Daha sonra kütüphanesinde gözü gibi sakınarak sakladığı 1944 model ilk baskısını okumama izin veren sahaf bir ağabeyimin desteğiyle “sansürsüz” halini okudum.
“Yahu bu kitabın nesini sansürlemiş olabilirler ki?” sorusunun cevabını yine bulamamıştım açıkçası.
Kitap, 2012 yılına kadar “Cezaevlerine sokulması sakıncalı yayınlar” listesindeki yerini korudu en azından.
Saçmalığın daniskası işte ama memleket normalidir, alışığız bu tuhaf hallere!
*
Türkiye İş Bankası Yayınları, yılın ilk aylarında “Medarı Maişet Motoru”nun güzel bir baskısını yaptı.
Romanı hem orijinal haliyle bastı, hem de zamanında “sakıncalı” bulunan kelimeleri, bölümleri “koyu harflerle” vererek sansürün saçmalık boyutunu da göstermiş oldu.

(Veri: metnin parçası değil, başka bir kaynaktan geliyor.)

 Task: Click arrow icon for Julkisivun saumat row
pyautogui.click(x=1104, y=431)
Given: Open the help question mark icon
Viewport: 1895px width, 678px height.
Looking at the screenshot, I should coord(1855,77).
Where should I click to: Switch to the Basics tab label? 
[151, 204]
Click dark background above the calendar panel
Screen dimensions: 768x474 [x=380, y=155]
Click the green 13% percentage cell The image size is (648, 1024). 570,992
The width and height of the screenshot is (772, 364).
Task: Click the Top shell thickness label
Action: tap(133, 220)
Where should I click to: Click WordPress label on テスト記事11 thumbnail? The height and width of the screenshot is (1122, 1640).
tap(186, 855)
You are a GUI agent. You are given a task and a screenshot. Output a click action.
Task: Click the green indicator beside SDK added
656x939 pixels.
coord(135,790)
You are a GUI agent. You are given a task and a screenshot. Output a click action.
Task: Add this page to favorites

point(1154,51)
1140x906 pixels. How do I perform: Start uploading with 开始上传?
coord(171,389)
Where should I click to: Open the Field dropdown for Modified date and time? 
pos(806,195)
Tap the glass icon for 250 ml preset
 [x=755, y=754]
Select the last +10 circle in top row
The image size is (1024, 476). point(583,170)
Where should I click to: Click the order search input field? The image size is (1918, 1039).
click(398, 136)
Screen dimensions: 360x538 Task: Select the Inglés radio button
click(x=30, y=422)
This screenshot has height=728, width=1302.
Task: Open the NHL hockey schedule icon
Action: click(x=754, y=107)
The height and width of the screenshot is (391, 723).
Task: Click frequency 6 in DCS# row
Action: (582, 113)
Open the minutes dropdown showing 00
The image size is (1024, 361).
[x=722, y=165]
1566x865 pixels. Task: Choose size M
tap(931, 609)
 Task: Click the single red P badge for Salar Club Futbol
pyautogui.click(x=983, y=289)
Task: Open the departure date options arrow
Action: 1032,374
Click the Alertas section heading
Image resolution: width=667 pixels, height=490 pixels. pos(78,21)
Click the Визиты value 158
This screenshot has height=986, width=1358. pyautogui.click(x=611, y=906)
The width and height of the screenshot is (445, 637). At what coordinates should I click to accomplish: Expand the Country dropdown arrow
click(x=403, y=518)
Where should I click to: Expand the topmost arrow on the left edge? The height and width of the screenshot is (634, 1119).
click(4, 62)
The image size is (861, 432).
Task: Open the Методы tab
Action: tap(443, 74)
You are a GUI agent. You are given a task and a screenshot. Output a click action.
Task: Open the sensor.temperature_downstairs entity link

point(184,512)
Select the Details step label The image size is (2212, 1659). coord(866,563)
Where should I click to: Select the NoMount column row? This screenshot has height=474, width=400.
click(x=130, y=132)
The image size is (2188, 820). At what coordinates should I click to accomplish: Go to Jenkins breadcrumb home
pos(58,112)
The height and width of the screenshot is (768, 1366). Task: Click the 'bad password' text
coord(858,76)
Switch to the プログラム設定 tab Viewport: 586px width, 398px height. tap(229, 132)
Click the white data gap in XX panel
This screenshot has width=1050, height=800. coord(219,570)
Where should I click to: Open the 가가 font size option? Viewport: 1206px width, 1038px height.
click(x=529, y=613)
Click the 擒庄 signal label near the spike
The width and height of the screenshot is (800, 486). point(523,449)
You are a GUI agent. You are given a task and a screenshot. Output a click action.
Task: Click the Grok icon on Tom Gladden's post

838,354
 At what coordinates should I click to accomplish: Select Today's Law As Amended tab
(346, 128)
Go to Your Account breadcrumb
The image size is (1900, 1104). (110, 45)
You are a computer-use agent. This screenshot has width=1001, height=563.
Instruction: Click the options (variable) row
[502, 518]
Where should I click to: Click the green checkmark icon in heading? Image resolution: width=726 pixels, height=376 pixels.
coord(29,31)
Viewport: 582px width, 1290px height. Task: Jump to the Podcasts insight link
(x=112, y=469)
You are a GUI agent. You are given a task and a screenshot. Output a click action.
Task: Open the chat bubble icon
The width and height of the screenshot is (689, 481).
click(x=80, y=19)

Mesela Sait Faik iki kanepeden bahsederken “çok rustik” demiş. “Rustik” belli ki estetik açıdan “kırsal” hava taşıyan kanepeleri tarif etmek için kullanılmış ama sansür affeder mi; “Rusya’dan, Ruslardan mülhem” denilerek üstünü çizivermiş.
Mesela bir yerde “İşimiz bozuktur” demiş, caaart “bozuk” kelimesinin üstü çizilmiş.
*
Ama Sait Faik de kaşınmış ha!
Mesela şöyle “büyük” laflar ettirmiş kahramanlarına bazen: “Kendi kendine dersin ki: ‘Yarabbim! Bir insana, bir senede verdiğin buğday, mısır, patatesi yirmi beş köylü bir kasabaya versen o kasaba da, köyler de doyar!’”
Tahmin ettiniz: “Cart!”
Mesela İkinci Dünya Savaşı’nın endişeli umutsuz günlerinde şöyle yazmış: “Bu dünya ergeç, hatta benim bile ümit etmediğim şekilde, insanları hayretlere gark edecek şekilde düzelecektir!”
Vay, sen misin umutlu umutlu konuşan: “Cart!”
*
Yıl 2014.
“Medarı Maişet Motoru”nu 70 yıl sonra “karşılaştırmalı” olarak sansürsüz okuma imkânımız var; sevinin küçükler, övünün büyükler.
Deeermişim!
Yunus Emre’nin sansürlendiği, “Şeker Portakalı”nın kesik yediği, Edip Cansever’in “Masa da masaymış ha!”sındaki biranın kaşıntı yaratıp ayıklandığı, “Bazı kitaplar bombadır” kafasının esip gürlediği günlerdeyiz hâlâ.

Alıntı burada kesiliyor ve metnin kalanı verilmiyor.